(Bloomberg) -- U.S. companies are enjoying a good earnings season -- but their efforts to squeeze out profits may mean it’s harder to keep up that performance in the future, according to RBC Capital Markets.
“Many levers appear to have been pulled to get first-quarter 2019 earnings-per-share growth into positive territory for the S&P 500,” strategist Lori Calvasina wrote in a note Tuesday. We “are starting to question whether these efforts can be replicated in coming quarters.”
Robust buyback activity, a reduction in shares outstanding and pricing initiatives have been among steps taken to boost earnings-per-share, according to Calvasina. Cost-savings plans have been more in focus this reporting season than in the last few, she said.

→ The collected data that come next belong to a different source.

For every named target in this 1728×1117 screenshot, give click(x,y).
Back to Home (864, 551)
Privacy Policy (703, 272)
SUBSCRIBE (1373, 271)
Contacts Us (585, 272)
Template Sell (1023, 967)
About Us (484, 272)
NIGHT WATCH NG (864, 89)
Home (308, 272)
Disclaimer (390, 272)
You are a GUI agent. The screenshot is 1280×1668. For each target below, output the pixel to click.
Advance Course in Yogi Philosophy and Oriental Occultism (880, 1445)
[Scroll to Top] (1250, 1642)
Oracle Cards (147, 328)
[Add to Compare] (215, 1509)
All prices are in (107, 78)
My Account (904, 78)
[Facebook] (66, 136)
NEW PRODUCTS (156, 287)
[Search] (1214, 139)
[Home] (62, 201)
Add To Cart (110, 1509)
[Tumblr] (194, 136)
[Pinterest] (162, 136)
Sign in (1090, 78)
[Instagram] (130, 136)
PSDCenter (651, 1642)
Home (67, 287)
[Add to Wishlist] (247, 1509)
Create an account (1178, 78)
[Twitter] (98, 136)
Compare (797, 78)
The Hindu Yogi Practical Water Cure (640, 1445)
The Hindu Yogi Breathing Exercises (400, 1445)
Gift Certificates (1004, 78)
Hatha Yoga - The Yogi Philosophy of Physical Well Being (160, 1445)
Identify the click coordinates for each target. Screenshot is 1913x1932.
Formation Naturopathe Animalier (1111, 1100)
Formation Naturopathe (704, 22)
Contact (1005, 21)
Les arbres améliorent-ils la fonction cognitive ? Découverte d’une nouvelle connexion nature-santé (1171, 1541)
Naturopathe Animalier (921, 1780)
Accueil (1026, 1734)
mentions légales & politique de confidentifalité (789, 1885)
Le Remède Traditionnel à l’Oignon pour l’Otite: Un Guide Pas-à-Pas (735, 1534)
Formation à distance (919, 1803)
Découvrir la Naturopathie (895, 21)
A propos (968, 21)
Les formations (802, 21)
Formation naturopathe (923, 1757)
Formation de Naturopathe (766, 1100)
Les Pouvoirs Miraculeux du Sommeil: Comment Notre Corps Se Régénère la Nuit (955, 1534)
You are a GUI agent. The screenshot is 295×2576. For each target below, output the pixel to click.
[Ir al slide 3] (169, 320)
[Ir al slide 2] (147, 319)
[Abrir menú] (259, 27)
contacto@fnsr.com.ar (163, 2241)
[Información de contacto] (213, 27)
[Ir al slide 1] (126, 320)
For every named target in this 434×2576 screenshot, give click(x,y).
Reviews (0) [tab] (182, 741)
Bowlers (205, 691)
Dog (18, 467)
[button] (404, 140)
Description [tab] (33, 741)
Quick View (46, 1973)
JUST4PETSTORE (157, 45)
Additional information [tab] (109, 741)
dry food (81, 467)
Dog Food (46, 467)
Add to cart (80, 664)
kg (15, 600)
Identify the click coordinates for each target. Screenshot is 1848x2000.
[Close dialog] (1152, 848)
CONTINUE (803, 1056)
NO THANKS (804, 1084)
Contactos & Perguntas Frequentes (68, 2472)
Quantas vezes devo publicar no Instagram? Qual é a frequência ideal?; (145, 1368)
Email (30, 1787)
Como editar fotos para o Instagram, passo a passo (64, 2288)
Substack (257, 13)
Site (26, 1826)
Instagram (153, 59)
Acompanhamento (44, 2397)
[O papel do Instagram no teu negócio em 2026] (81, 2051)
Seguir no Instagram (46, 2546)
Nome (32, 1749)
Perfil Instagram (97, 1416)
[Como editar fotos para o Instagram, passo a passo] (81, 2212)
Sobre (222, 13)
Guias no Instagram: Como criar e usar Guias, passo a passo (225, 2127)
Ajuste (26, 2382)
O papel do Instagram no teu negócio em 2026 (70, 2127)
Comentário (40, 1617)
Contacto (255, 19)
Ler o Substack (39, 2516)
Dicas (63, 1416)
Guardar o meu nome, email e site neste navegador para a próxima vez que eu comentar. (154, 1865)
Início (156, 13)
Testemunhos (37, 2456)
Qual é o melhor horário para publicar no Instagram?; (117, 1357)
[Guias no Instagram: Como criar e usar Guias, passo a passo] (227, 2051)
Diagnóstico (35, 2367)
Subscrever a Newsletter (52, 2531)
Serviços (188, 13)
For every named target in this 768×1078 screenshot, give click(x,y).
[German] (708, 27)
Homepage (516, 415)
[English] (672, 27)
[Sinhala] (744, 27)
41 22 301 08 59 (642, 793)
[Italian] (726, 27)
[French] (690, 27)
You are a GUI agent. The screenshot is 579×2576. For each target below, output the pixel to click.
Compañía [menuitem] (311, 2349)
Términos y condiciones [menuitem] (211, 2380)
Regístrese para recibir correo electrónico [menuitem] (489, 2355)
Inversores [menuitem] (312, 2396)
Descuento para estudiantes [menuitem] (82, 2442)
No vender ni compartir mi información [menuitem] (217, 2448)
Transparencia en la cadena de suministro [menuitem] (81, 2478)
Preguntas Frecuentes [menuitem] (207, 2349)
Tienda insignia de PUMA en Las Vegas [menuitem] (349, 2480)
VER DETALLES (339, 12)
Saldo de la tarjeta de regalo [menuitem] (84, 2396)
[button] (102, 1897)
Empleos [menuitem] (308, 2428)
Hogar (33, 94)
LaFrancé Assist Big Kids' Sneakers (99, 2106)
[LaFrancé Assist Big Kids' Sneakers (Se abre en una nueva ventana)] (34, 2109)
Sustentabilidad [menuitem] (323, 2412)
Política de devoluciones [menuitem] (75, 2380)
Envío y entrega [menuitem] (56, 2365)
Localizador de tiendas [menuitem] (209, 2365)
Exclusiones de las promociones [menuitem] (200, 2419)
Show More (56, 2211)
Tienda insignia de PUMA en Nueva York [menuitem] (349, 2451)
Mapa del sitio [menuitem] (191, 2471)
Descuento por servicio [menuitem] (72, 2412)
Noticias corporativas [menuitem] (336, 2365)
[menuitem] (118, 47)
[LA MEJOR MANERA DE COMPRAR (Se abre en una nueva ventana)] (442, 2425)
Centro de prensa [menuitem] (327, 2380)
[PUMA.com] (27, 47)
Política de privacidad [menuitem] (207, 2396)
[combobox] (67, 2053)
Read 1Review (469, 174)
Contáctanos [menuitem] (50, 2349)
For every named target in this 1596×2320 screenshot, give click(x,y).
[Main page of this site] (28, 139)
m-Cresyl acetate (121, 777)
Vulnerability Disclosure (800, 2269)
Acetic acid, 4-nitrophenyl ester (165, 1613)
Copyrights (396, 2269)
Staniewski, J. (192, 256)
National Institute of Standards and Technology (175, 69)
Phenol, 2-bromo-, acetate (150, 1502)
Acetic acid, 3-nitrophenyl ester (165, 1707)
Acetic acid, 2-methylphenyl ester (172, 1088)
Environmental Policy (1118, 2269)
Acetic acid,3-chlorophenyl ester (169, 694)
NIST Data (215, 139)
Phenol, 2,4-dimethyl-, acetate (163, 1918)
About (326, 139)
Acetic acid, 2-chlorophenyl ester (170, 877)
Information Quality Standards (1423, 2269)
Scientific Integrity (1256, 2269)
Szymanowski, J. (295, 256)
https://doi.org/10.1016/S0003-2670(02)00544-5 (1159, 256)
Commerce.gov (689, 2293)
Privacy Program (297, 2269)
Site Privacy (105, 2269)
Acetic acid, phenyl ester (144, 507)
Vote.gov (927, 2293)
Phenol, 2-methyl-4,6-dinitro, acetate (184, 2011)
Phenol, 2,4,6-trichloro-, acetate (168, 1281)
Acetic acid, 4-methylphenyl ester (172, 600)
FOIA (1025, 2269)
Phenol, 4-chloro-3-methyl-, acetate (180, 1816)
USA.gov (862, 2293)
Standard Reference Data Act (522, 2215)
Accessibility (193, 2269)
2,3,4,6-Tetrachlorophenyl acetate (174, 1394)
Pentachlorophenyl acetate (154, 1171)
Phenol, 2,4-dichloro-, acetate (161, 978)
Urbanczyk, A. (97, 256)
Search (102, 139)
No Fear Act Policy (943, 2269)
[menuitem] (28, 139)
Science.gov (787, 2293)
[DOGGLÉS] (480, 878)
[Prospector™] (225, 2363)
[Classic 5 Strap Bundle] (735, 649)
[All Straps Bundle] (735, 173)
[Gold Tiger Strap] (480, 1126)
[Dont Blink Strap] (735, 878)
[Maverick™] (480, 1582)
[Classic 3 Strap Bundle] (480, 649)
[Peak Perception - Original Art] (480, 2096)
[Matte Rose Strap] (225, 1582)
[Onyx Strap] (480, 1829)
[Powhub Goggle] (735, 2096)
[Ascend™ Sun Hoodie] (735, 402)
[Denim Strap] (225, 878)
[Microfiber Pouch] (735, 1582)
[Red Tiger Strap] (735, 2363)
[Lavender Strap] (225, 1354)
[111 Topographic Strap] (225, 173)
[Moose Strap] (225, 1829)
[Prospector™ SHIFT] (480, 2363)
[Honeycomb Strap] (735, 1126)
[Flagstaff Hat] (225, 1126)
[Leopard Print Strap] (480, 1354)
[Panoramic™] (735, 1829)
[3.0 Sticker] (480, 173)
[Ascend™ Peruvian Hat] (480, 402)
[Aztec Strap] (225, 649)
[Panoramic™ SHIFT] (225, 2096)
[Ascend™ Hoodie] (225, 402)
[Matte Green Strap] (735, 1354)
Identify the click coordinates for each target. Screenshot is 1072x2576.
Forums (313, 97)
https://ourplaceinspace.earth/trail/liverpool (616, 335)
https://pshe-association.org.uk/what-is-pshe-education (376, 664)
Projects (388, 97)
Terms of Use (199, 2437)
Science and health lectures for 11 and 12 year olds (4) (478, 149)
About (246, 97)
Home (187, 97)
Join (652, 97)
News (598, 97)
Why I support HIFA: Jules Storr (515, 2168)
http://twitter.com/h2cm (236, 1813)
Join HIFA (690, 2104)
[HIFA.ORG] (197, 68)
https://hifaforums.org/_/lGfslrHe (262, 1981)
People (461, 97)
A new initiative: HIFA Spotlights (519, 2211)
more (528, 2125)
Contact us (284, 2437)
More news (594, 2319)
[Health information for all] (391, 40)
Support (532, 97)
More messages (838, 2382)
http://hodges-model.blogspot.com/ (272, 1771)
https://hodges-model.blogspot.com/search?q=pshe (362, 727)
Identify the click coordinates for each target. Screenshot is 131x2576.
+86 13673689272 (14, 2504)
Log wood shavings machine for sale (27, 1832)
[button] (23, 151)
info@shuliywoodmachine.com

About 76 percent of S&P 500 companies have beaten earnings estimates, according to data compiled by Bloomberg. Margin improvements via cost cuts have been a major driver of the better-than-expected results, Bloomberg Intelligence’s Gina Martin Adams said.
A recent report by Moody’s Investors Service Inc. suggested companies have pivoted to using tax reform primarily to reward shareholders, rather than to pay down debt and ramp up capital spending and outlays on research and development.
“While we applaud the determination of management teams to navigate the many pressures that confronted them during the quarter,” Calvasina wrote, “one of the biggest questions that we have coming out of reporting season is whether companies will be able to pull these levers again in coming quarters -- particularly if tariff headwinds strengthen.”